Last year, he inherited an agriculture department whose funding and resources had been deeply eroded during the battle against the deficit.

This year, the farm sector faced its first serious income/price collapse since the government cuts and the diminished safety net system quickly was found wanting.

Vanclief had to tackle a three-pronged sales job, convincing the federal cabinet that more support is needed, the provinces that they have little option but to share funding and farmers that they must be content with less help than they had been hoping to receive.

At first, he seemed to stumble by appearing reluctant to concede there was a problem, by sticking to the party line that the safety net system is “the best in the world” and then by complaining that farmers seemed not to be making full use of existing safety nets.

He became an easy target for opposition MP and farm leader complaints that Ottawa was insensitive.
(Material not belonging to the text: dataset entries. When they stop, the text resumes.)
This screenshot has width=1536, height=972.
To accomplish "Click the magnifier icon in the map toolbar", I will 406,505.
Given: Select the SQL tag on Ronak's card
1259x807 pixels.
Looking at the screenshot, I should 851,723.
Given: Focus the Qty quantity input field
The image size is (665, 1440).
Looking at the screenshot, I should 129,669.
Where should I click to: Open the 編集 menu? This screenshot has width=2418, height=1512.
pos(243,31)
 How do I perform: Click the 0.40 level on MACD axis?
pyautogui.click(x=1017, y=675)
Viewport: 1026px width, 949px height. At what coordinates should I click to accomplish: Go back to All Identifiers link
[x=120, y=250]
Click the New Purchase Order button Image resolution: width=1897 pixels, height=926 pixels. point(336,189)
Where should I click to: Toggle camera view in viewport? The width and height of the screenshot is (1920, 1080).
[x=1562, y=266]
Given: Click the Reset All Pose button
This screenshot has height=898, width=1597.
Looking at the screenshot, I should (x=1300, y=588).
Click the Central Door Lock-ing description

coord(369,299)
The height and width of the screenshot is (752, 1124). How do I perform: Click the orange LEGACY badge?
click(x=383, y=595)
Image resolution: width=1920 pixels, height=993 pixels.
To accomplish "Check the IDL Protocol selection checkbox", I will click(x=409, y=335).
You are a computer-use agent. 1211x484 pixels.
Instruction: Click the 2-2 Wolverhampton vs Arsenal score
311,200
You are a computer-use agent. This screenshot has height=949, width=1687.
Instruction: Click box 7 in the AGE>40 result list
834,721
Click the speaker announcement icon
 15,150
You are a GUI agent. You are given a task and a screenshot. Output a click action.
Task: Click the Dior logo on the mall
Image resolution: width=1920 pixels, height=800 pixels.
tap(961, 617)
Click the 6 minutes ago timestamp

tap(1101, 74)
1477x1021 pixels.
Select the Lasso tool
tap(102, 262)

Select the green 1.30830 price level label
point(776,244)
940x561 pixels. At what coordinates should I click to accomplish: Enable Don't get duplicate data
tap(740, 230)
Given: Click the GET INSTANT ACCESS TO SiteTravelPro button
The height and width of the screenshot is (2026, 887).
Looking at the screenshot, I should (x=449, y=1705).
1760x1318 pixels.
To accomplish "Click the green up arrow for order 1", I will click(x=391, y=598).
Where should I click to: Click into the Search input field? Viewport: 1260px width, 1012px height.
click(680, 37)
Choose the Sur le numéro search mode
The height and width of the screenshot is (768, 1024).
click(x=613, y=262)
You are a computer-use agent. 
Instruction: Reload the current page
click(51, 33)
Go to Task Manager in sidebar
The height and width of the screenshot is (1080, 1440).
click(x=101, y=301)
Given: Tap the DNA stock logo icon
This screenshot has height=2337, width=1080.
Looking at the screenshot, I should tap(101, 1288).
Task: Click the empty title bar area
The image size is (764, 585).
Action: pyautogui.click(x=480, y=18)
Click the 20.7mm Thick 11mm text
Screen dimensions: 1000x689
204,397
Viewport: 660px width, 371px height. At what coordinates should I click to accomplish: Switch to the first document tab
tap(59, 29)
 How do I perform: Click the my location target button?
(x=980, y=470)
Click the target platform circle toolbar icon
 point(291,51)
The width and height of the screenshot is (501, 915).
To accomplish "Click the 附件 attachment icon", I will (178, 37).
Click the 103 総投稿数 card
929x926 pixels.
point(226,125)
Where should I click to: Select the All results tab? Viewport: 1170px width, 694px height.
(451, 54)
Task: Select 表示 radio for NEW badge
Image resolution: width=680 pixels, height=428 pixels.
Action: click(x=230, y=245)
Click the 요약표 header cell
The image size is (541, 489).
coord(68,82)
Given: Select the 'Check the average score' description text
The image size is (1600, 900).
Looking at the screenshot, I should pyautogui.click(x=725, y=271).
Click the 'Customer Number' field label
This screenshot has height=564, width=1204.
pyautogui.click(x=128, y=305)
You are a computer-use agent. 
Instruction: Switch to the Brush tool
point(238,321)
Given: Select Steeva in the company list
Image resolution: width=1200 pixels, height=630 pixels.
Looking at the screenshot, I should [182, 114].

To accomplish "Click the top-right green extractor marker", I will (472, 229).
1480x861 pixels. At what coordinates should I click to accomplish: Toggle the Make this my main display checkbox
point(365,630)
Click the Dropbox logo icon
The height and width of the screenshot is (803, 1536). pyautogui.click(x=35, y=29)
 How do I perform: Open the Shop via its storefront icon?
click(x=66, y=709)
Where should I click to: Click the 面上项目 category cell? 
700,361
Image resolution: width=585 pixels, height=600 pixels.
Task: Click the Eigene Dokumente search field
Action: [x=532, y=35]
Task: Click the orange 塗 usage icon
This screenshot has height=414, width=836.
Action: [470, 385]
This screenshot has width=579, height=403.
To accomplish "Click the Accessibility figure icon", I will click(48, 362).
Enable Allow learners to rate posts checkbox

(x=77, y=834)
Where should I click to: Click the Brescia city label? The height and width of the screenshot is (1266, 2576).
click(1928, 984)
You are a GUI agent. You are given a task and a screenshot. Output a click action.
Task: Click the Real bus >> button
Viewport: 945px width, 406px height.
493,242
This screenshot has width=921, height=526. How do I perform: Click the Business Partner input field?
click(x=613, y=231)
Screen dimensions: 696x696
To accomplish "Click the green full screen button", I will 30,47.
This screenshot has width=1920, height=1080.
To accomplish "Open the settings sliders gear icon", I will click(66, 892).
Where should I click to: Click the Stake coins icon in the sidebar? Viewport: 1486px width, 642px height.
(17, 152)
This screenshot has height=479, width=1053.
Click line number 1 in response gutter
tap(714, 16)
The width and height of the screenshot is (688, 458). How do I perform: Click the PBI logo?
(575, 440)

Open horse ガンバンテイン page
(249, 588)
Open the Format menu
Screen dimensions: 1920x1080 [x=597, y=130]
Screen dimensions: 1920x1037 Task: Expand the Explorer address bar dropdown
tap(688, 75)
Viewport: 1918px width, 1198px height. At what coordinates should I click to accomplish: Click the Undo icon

But once he decided action was needed, the minister displayed some sharp political skills.

By year end, he had managed to wrest close to a billion dollars in farm spending commitments out of the federal cabinet. It reversed half a decade of sharp cuts.

He seems on the way to persuading the provinces to sign onto a new long-term farm income disaster program. That almost certainly will have to involve an increase in funding for agriculture.

He seems to have carved in stone the principle of a 60/40 cost-shared funding split with the provinces, even though that particular sharing arrangement is a recent creation and not a long Canadian tradition. If all provinces sign onto a long-term program with such a costing formula, it will commit the provinces to a much greater share of spending than has been traditional.

And Vanclief even ended the year by hearing some rare praise from farm leader Jack Wilkinson, who has not always been generous in his assessment of the minister’s desire to fight for farm financial interests inside cabinet.

All in all, it was an upbeat end to a political year that could have ended badly.

The government program will not be enough to help everyone but then again, that is not what Vanclief thinks government should do anyway.

Within his more narrow vision of government’s role, the minister scored a major victory in the political Ottawa of the late 1990s.